Comment No. 8. We note your disclosure in the Management section regarding employment agreements entered into between you and your named executive officers. Please revise your disclosure to specify the approximate amount of the proceeds that will be used to pay salaries and bonuses payable to your named executive officers in 2017.

 

Response No. 8. The requested disclosure, updated with respect to 2018, has been made; please see page 22.

 

Dividend Policy, page 25

 

Comment No. 9. Please revise this section to include the amount of common stock that is subject to outstanding options or warrants to purchase, or securities convertible into, your common stock. See Item 201(a)(2)(i) of Regulation S-K.

 

Response No. 9. The requested disclosure has been made; please see page 23.

 

Management’s Discussion and Analysis of Financial Condition . . ., page 28

 

Comment No. 10. Please revise your disclosure throughout this section to discuss the specific reasons for the changes in your operating results so that potential investors gain better insight into your results, particularly for trend purposes and discerning future prospects. By way of example, you state that revenues increased on both periods discussed because of recurring sales orders and the introduction of new products. Please specify what you mean by recurring sales orders and specify the new products that contributed to the increase in your revenues. See Item 303 of Regulation S-K.

○ ○ ○

**INSTRUCTIONS:**
1 – Copy the part of the comment-and-response text above between "Management’s Discussion and" and "303 of Regulation S-K.", inclusive.
2 – Answer these questions using the comment-and-response text above:
(a) Which year was the disclosure updated for in Response No. 8?
(b) Which page does Response No. 9 direct the reader to?
(c) According to Comment No. 10, what two causes were given for the increase in revenues?
3 – List every page number that appears in the comment-and-response text above, in order of appearance.

**EXTRACTED MATERIAL:**

○ ○ ○

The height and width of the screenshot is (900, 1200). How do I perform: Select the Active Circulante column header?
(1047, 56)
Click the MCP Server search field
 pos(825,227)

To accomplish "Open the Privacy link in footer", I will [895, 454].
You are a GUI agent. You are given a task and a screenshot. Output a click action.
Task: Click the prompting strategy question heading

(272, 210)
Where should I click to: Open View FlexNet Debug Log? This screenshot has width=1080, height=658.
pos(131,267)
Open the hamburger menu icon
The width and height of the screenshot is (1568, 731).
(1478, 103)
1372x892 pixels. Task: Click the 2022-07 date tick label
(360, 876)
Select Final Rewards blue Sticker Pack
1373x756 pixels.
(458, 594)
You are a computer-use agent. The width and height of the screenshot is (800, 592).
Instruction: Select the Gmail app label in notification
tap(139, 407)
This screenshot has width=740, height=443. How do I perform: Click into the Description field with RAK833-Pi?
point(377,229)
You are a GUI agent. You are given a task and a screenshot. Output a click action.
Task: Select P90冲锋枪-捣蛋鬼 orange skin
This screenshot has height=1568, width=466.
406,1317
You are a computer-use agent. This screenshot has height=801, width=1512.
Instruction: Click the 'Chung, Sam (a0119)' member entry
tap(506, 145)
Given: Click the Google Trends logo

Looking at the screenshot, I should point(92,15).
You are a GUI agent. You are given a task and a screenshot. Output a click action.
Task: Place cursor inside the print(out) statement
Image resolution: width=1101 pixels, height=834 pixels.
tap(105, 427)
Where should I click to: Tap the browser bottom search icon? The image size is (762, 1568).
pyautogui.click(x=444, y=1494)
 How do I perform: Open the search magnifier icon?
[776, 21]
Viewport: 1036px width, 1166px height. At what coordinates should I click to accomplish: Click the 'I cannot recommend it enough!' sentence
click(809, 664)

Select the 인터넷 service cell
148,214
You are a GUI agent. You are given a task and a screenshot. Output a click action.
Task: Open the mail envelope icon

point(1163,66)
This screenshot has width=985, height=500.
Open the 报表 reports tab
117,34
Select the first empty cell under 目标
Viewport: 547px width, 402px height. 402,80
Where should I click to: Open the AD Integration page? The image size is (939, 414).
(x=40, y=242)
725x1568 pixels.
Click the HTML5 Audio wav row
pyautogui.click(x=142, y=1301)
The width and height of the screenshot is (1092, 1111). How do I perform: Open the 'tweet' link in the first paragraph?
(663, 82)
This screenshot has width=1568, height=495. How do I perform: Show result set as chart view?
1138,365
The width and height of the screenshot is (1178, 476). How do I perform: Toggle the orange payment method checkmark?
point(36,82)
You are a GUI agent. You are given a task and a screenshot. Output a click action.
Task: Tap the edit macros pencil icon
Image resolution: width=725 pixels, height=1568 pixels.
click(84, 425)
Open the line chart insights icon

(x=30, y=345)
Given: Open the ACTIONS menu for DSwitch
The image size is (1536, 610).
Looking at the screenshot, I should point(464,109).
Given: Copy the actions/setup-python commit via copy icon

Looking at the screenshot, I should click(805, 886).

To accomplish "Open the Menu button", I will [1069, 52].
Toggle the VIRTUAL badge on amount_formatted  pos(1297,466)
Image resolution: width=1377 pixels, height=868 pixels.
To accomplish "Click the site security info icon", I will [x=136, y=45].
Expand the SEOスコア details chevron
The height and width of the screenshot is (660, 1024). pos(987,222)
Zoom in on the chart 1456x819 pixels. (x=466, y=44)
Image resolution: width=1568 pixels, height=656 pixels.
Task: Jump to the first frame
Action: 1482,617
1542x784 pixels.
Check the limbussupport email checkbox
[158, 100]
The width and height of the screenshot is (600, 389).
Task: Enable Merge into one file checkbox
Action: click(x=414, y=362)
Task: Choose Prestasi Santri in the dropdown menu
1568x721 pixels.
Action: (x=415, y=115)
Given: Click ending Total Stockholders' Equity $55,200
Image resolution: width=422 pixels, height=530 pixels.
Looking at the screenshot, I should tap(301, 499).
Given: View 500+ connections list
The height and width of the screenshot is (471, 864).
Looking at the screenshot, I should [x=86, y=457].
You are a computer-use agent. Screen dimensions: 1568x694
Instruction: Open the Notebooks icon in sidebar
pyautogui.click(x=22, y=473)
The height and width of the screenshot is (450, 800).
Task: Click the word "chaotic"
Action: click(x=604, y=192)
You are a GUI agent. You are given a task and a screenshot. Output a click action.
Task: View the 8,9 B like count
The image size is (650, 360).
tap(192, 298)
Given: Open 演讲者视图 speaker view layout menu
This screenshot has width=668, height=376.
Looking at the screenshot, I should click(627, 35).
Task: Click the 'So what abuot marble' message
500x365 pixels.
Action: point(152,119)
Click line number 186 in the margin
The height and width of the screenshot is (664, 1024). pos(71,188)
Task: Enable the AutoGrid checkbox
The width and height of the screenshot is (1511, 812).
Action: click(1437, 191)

○ ○ ○

**ANSWERS TO THE EXERCISES:**
1 –
Management’s Discussion and Analysis of Financial Condition . . ., page 28

 

Comment No. 10. Please revise your disclosure throughout this section to discuss the specific reasons for the changes in your operating results so that potential investors gain better insight into your results, particularly for trend purposes and discerning future prospects. By way of example, you state that revenues increased on both periods discussed because of recurring sales orders and the introduction of new products. Please specify what you mean by recurring sales orders and specify the new products that contributed to the increase in your revenues. See Item 303 of Regulation S-K.

2 –
(a) 2018
(b) Page 23
(c) Recurring sales orders and the introduction of new products

3 – 22, 25, 23, 28